Since T1, T2 values represent physical constants that are presumably intrinsic to a given tissue or other material, changing image acquisition parameters theoretically should not alter them; however, model-based derivations of these parameters from real data cannot be expected to be perfectly reproducible. Previous studies showed good accuracy, repeatability, and reproducibility of T1, T2 measurement using different head coils on 1.5T scanner [18] and showed robustness of this sequence across different vendors of 3.0T scanner [19]. Recently, Kang et al. observed that some brain regions of T1 values are slightly changed according to different slice thickness or interslice gap [20]. Some studies showed that brain tissue and myelin volumetry derived from synthetic MRI were robust with different in-plane resolutions in 1.5 T [1] but differences were found in some brain regions in 3.0 T MRI scanner [21]. In clinical multicenter study, we may use MDME sequences with different scan parameters, or change scan parameters to achieve shorter scan time for patients who have difficulty cooperating with the examination. For further expansion of clinical applications of the MDME sequence, the effect of scan parameters, such as echo train length (ETL), acceleration factor and matrix, on the measured quantitative values needs to be investigated.
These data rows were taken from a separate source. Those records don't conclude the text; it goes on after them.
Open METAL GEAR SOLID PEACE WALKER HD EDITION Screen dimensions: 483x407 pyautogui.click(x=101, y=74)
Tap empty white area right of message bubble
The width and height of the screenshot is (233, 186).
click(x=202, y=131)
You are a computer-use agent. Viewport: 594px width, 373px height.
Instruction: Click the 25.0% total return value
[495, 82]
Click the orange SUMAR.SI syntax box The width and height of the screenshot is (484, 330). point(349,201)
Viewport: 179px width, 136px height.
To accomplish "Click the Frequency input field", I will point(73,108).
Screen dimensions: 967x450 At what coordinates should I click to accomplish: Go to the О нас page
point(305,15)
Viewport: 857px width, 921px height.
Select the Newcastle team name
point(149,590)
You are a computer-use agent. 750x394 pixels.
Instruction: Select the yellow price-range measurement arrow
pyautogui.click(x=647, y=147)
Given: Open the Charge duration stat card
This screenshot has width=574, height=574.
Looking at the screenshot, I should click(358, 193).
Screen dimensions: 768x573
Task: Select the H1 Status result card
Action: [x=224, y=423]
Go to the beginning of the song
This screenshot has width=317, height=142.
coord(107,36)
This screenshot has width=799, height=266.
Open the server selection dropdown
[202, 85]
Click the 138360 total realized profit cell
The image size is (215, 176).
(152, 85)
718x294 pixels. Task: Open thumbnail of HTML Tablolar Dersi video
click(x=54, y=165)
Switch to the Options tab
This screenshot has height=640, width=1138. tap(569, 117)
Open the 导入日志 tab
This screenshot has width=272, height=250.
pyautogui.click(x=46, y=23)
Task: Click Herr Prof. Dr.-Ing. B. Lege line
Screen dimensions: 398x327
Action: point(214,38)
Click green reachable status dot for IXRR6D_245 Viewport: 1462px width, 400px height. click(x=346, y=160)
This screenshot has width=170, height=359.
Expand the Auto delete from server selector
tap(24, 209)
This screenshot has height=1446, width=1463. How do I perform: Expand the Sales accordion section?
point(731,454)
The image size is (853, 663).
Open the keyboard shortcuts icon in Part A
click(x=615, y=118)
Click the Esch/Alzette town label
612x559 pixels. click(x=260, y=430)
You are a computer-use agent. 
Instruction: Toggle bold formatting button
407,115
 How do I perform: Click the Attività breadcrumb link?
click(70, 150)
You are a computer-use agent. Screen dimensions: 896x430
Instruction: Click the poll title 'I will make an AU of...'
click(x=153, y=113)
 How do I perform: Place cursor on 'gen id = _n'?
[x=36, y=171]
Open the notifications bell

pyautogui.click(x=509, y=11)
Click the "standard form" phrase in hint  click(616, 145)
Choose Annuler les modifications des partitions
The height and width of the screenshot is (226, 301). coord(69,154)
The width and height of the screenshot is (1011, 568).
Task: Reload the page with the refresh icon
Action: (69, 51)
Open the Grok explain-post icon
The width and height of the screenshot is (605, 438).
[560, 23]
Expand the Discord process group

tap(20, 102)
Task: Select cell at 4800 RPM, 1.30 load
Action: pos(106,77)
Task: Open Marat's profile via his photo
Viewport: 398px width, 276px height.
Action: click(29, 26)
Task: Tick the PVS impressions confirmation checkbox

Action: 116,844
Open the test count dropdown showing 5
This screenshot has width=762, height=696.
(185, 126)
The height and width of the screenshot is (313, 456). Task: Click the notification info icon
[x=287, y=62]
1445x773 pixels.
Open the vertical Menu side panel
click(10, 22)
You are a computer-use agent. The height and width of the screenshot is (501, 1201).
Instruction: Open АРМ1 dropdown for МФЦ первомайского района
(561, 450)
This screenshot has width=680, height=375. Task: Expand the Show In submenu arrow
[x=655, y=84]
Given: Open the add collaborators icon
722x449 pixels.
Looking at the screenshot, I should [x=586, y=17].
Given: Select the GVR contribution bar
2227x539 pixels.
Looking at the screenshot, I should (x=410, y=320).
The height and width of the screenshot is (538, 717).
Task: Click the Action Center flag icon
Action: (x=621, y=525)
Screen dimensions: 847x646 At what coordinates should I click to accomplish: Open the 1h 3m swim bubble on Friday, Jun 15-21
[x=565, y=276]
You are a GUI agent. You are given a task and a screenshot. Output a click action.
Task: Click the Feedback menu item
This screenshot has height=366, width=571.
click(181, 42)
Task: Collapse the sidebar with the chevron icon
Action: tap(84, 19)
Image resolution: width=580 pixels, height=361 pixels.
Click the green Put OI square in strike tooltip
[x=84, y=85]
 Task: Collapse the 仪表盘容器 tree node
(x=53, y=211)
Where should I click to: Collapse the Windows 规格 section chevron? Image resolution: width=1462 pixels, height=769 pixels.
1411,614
Hence, the aim of this study was to investigate the effect of scan parameters on T1, T2 relaxation times measured with MDME sequence using gray matter, white matter and cerebrospinal fluid simulation phantoms on 3 T scanner.

Methods

MRI acquisition

MRI examinations were performed on a 3 T scanner (SIGNA Pioneer; GE Healthcare, Milwaukee, USA) using a 32-channel head coil. Quantitative MRI was performed using MAGiC (MAGnetic resonance image Compilation) sequence [22]. This sequence is a multisection, multiecho, multisaturation delay method of saturation recovery acquisition that uses a fast spin-echo readout. A single basic block of this quantification sequence consists of 2 phases. In the first saturation phase, a slice-selective saturation pulse with flip angle θ is performed on slice n, followed by subsequent spoiling the signal (“saturation”). In the second acquisition phase, a slice-selective fast spin-echo acquisition is performed on another slice m (“acquisition”), consisting of multiple echoes which are acquired to measure transverse relaxation time (T2). By shifting between slice m and n, a desired delay time can be set between the saturation and acquisition of each specific slice. The longitudinal relaxation time (T1) after a saturation pulse can be retrieved from multiple scans, by using different delay times. Since the number of scans and delay times can be freely chosen, the dynamic range of T1 can also be set as desired [3]. In this way, two echo times and four delay times were used to quantify longitudinal T1 and transverse T2 relaxation times and eight complex images per slice were produced. To retrieve T1, T2 maps, while accounting for B1 inhomogeneity, a least square fit was performed on the signal intensity (I) of images by minimizing the following Eq. (1):

$$I = {\text{A}} \cdot {\text{PD}} \cdot {\text{exp}}\left( { - TE/T2} \right)\frac{{1 - \left\{ {1 - {\text{cos}}\left( {B_{1} \theta } \right)} \right\}{\text{exp}}\left( { - TI/T1} \right) - {\text{cos}}\left( {B_{1} \theta } \right){\text{exp}}\left( { - TR/T1} \right)}}{{1 - {\text{cos}}\left( {B_{1} \alpha } \right){\text{cos}}\left( {B_{1} \theta } \right){\text{exp}}\left( { - TR/T1} \right)}}$$
(1)

where α is the applied excitation flip angle (90°) and θ is the saturation flip angle (120°). A is an overall intensity scaling factor that takes into account several elements, including sensitivity of the coil, amplification of the radiofrequency chain, and voxel volume [19].

Phantom study

Gray matter, white matter and cerebrospinal fluid simulation phantoms (named GM, WM, CSF, respectively) produced by Wandong (Beijing Wandong Medical Technology Co., Ltd) were included in the study. GM (WD-TP001) consisted of NiCl2·6H2O 0.25 g, Agarose 9.6 g, Potassium Sorbate 0.1 g, H2O 1000 g; WM (WD-TP002) consisted of NiCl2·6H2O 0.5 g, Agarose 11 g, Potassium Sorbate 0.1 g, H2O 1000 g; CSF (WD-TP003) consisted of CuSO4·5H2O 0.02 g, H2O 1000 g.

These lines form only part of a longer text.